▶ **WHAT THE TASK REQUIRES**: Nothing outside the range is wanted. Repeat exactly the lines below from the one with "Instruction: Open the rejected" through the one with "You are a computer-use agent. Image".

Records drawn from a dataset
↓↓↓
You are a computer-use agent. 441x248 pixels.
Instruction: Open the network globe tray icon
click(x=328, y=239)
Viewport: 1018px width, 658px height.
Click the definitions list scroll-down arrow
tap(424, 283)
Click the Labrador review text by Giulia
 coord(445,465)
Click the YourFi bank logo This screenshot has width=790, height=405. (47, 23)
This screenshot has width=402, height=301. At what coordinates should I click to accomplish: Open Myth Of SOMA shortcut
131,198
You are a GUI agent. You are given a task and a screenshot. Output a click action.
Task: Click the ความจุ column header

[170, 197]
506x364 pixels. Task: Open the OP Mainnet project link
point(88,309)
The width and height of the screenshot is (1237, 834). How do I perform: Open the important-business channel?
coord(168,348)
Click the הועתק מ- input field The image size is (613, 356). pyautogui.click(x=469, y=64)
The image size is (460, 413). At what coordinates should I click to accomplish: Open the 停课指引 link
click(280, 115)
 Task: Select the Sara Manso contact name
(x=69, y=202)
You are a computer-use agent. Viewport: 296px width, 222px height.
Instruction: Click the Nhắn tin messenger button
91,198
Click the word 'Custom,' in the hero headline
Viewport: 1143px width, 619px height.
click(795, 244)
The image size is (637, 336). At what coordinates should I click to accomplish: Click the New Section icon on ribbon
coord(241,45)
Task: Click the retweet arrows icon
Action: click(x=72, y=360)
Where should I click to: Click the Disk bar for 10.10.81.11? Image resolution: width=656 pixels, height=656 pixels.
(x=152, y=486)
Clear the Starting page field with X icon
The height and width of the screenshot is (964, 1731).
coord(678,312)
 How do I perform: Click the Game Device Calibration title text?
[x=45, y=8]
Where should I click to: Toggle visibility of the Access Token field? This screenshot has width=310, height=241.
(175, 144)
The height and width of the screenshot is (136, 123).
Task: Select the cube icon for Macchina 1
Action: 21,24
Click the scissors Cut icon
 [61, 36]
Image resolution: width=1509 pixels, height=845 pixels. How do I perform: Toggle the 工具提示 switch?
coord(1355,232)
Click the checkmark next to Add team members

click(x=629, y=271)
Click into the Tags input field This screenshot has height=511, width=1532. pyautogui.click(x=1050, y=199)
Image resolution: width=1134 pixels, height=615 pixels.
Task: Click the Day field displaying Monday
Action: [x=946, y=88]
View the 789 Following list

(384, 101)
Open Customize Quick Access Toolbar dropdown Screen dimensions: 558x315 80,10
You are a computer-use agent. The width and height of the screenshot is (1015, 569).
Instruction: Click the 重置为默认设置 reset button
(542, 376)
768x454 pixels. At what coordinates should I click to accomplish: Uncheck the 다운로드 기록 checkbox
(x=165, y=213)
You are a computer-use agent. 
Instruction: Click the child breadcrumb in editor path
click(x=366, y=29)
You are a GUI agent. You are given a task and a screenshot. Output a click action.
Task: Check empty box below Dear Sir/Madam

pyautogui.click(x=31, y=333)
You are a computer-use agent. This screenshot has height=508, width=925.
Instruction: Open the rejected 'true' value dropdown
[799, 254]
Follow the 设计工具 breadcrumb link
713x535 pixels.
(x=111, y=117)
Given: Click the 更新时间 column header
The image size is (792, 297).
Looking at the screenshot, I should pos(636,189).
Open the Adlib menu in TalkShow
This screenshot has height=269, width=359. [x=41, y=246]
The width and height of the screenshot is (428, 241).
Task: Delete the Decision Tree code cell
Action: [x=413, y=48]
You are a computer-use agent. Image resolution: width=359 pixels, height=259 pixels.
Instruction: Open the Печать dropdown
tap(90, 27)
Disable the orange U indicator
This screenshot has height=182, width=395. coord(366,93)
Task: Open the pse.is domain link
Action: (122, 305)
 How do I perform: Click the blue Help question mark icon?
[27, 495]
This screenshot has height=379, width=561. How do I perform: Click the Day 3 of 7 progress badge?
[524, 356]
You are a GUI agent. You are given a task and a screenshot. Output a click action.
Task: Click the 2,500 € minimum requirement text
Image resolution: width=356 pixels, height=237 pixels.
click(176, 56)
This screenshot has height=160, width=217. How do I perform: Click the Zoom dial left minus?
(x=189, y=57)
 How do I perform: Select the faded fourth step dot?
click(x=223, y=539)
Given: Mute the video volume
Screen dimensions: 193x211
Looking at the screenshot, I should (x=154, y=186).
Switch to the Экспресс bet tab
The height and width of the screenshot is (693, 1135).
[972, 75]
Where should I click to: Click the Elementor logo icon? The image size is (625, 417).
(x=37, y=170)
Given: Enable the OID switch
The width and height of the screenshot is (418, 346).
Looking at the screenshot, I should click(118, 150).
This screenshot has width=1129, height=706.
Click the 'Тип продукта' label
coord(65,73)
↑↑↑
▶ **RESULT FOR THIS EXERCISE**:
Instruction: Open the rejected 'true' value dropdown
[799, 254]
Follow the 设计工具 breadcrumb link
713x535 pixels.
(x=111, y=117)
Given: Click the 更新时间 column header
The image size is (792, 297).
Looking at the screenshot, I should pos(636,189).
Open the Adlib menu in TalkShow
This screenshot has height=269, width=359. [x=41, y=246]
The width and height of the screenshot is (428, 241).
Task: Delete the Decision Tree code cell
Action: [x=413, y=48]
You are a computer-use agent. Image resolution: width=359 pixels, height=259 pixels.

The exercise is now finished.